FINTECHS BRASIL – E como foi a decisão de investir na Marvin?

LFF – O negócio da Marvin tem muito a ver com coisas que a gente faz, por coincidência eles decidiram entrar num nicho que é uma consequência, uma evolução do Sistema de Pagamentos Brasileiro (SPB) – projeto que eu toquei quando estive no Banco Central. Estou falando do arranjo de pagamentos de cartão de crédito, com interoperabilidade das registradoras, que abriu a concorrência desse mercado. Sou muito fã da agenda atual do BC, que está finalmente, de fato, incentivando a concorrência. A Marvin nasceu para surfar nessa onda. Nós da Mauá somos minoritários na Marvin, mas estamos muito interessados no seu desenvolvimento, comprometidos com uma agenda de reuniões semanal com os founders, com uma pauta bem movimentada

FINTECHS BRASIL – Voltando ao novo arranjo para desconto de recebíveis de cartão – que acaba de completar seu primeiro mês em operação – , você considera que é algo que pode mesmo baratear o crédito para as empresas?
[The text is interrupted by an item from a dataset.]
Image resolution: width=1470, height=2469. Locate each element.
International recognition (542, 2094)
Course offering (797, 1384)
LFF – Com certeza, o acesso das PMEs ao crédito vai ser muito ampliado. As empresas eram obrigadas a negociar ativos valiosos – os recebíveis de cartão por vendas pulverizadas ao varejo, de risco baixo, ou por vendas a indústrias e comércios com nome muito bom na praça – com determinada instituição financeira, que impunha as regras. Agora, haverá uma disputa por esses ativos entre os bancos, e os clientes (as empresas) sairão ganhando.

FINTECHS BRASIL – Apesar da concorrência que vem sendo gerada com a proliferação de fintechs e pelos incentivos dados pela própria agenda do regulador, até agora os bancos ainda se mexem pouco e os juros não caem…
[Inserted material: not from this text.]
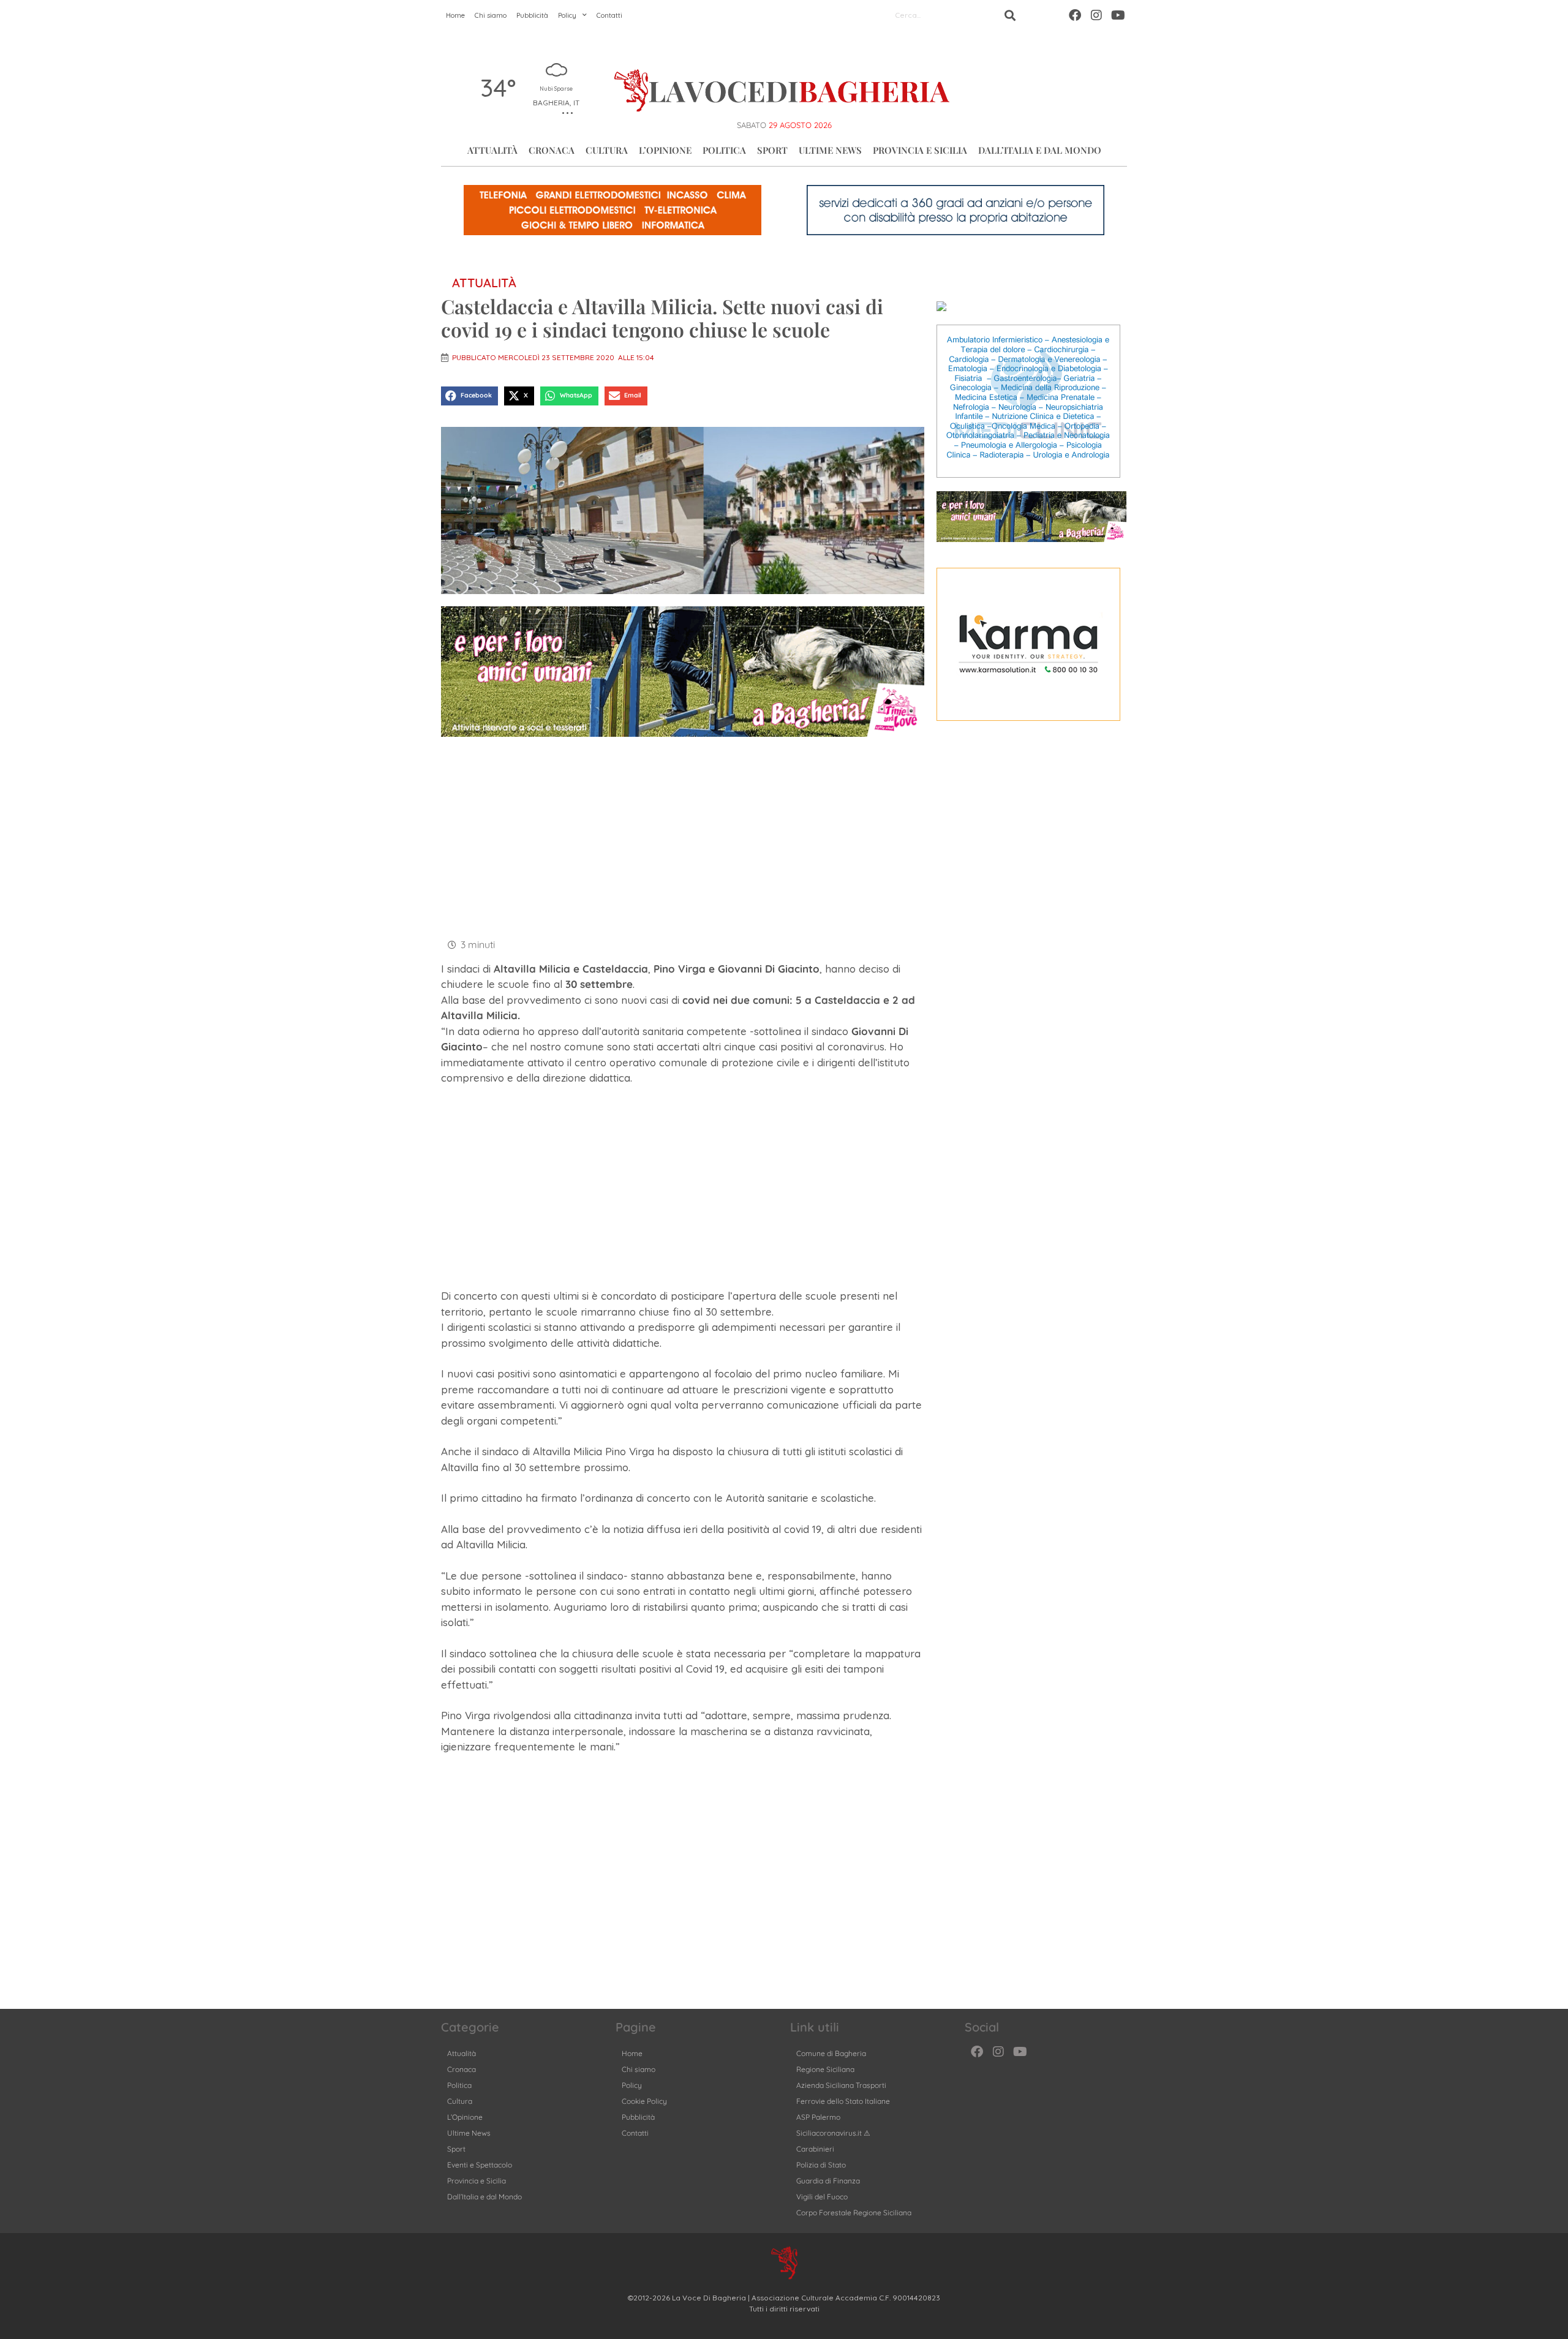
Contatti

LFF – É um processo, vai mudar, mas demora. O estoque de crédito com juros altos no Brasil é enorme. Mas as fintechs estão criando novas modalidades de crédito, novas maneiras para mitigar riscos e ampliar a disponibilidade. Já esta acontecendo na prática. Claramente a gente vê a competição crescendo, e não só na disponibilidade, mas estão sendo criadas novas facilidades e novas ofertas. Tem gente que ainda não conhece home equity e não sabe que dá para fazer diferente do que é no banco, tudo burocratizado, demorado. É uma questão cultural também. Nas sociedades modernas, crédito faz parte da vida. Aqui não: a não ser as grandes empresas, quem toma crédito é por que está com problema… Mas e isso está mudando, é um processo, não há como parar.